From its 1700 m2 production sheds in Auckland, New Zealand, Yachting Developments has delivered a long series of stunning vessels. Among the latest is the Quintessential, a 30 m superyacht whose unique design challenges were solved with different composites based on Diab materials.

Yachting Developments is an award-winning boatyard with a passionate staff and more than seventy individual clients. Using a blend of modern technology and traditional boatbuilding skills, the yard has turned out not only custom-designed vessels of the highest standard, but also refits of classic yachts such as the iconic J-class sloop Endeavour.

While adept with timber and metal, Yachting Developments’ true expertise lies in composite materials. Fiberglass, E-glass, S-glass, carbon fiber, Kevlar and hybrid fibers are all in frequent use at the yard, along with cores from Diab, with whom Yachting Developments has cooperated for more than ten years. Choosing the right materials is always a matter of balancing specifications, but yard build YD66, otherwise known as the Quintessential, raised particular challenges.

The Quintessential, which was delivered to its owner and embarked on its maiden voyage in May 2012, is a performance-cruising sailing catamaran with a respectable 10-12 knot average speed under power. In addition, it is one of the largest composite sailing catamarans in the world. Drawn up by Warwick Yacht Design, it measures 30 m in length and an incredible 15 m in beam.

Despite its remarkable size, the Quintessential’s owner wanted the yacht to have a weight-conscious design – without exchanging E-glass for 100% carbon-fiber reinforcement. To achieve this, every effort was taken to make optimal use of the high strength-to-weight properties of sandwich construction. Carbon fiber was used only where its ultra-light properties made it cost efficient, such as in long deck beams or the sparsely supported hardtop, which extends aft over the Quintessential’s ample cockpit. Outside of these high-stress areas, E-glass was the material of choice.

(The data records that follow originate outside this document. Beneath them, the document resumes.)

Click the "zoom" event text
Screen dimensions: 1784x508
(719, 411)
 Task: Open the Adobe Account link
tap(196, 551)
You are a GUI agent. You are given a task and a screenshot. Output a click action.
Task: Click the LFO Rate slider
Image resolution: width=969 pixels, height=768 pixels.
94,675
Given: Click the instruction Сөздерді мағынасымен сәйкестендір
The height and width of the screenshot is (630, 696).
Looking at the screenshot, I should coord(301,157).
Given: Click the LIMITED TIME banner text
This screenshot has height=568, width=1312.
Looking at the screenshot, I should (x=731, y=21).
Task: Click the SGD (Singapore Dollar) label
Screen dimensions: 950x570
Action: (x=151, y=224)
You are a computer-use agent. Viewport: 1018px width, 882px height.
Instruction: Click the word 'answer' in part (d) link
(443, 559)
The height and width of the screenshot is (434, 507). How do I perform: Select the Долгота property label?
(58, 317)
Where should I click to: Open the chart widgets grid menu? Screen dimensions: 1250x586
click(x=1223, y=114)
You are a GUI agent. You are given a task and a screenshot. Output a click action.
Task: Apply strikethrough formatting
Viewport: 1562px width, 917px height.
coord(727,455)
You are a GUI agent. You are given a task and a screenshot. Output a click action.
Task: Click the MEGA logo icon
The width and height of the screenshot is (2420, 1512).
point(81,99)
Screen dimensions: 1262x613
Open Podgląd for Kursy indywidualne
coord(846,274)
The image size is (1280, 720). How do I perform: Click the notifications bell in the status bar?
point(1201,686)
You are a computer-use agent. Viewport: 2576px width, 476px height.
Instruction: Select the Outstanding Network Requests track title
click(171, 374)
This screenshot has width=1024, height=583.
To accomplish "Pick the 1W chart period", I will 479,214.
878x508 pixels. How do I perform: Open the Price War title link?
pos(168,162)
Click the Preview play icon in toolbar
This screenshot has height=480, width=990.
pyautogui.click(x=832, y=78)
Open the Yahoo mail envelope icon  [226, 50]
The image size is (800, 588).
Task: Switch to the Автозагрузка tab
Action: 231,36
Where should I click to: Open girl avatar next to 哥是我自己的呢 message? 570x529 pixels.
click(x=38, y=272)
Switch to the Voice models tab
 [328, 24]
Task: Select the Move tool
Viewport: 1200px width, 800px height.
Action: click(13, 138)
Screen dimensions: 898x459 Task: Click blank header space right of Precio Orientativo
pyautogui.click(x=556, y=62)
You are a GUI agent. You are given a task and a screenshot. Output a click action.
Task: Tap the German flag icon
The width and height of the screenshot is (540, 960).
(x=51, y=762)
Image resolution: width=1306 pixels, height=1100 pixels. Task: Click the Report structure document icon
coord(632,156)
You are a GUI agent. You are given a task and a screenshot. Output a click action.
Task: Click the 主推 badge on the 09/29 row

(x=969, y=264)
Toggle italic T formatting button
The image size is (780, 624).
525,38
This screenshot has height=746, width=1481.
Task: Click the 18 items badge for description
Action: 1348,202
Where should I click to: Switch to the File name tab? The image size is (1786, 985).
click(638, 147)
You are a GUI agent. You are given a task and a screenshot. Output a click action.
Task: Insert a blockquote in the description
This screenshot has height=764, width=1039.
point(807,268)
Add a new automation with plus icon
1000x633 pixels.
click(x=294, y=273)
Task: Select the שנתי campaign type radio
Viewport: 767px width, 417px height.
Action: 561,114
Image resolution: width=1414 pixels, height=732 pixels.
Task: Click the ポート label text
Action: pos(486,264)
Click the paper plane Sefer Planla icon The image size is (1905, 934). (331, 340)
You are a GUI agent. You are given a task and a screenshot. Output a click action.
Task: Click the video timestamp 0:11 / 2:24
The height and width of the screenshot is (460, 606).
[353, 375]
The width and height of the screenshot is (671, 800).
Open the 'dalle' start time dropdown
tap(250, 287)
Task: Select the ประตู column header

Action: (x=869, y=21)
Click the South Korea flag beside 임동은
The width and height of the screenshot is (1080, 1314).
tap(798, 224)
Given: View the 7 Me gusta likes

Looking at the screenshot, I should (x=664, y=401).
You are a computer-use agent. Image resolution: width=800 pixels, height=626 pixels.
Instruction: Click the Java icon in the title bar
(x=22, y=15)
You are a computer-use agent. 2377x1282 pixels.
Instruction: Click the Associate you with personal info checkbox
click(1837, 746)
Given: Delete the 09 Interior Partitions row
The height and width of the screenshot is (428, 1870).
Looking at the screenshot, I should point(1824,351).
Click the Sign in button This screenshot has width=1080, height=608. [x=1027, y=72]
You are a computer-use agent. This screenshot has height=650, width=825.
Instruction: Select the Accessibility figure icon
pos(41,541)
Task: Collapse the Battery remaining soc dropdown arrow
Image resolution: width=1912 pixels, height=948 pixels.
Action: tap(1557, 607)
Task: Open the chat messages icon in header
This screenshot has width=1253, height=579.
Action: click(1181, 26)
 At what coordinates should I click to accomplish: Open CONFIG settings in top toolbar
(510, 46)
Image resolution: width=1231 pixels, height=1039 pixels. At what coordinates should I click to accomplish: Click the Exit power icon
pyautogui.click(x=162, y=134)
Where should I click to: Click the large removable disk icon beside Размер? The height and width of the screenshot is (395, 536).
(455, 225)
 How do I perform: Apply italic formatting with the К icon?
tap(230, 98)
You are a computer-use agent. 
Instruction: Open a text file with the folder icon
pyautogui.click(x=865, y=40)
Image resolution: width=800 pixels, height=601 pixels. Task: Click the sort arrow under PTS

No matter what the reinforcements, Divinycell H and HP core materials from Diab were used throughout the Quintessential, from the hull to the deck and its bulkheads. This is perhaps little surprise, since Yachting Developments makes extensive use of Divinycell in many of its vessels. Divinycell HP is especially useful for the painted topsides requested by most customers, because it can handle a lifetime at 80°C and skin temperatures in excess of 100°C while retaining its outstanding cosmetic and structural properties.

Through the use of quality materials like Divinycell, Yachting Developments can be sure that the Quintessential will deliver on its owner’s expectations for the long term. And with a trusted core specialist in the form of Diab, the yard can be confident of meeting tomorrow’s new challenges.